Collected data
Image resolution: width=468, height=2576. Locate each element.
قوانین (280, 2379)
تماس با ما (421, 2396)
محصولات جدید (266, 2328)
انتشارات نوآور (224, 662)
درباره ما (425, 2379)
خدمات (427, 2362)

• Problem statement
Make an exact copy of the records.

• Reply to the task
Image resolution: width=468, height=2576. Locate each element.
قوانین (280, 2379)
تماس با ما (421, 2396)
محصولات جدید (266, 2328)
انتشارات نوآور (224, 662)
درباره ما (425, 2379)
خدمات (427, 2362)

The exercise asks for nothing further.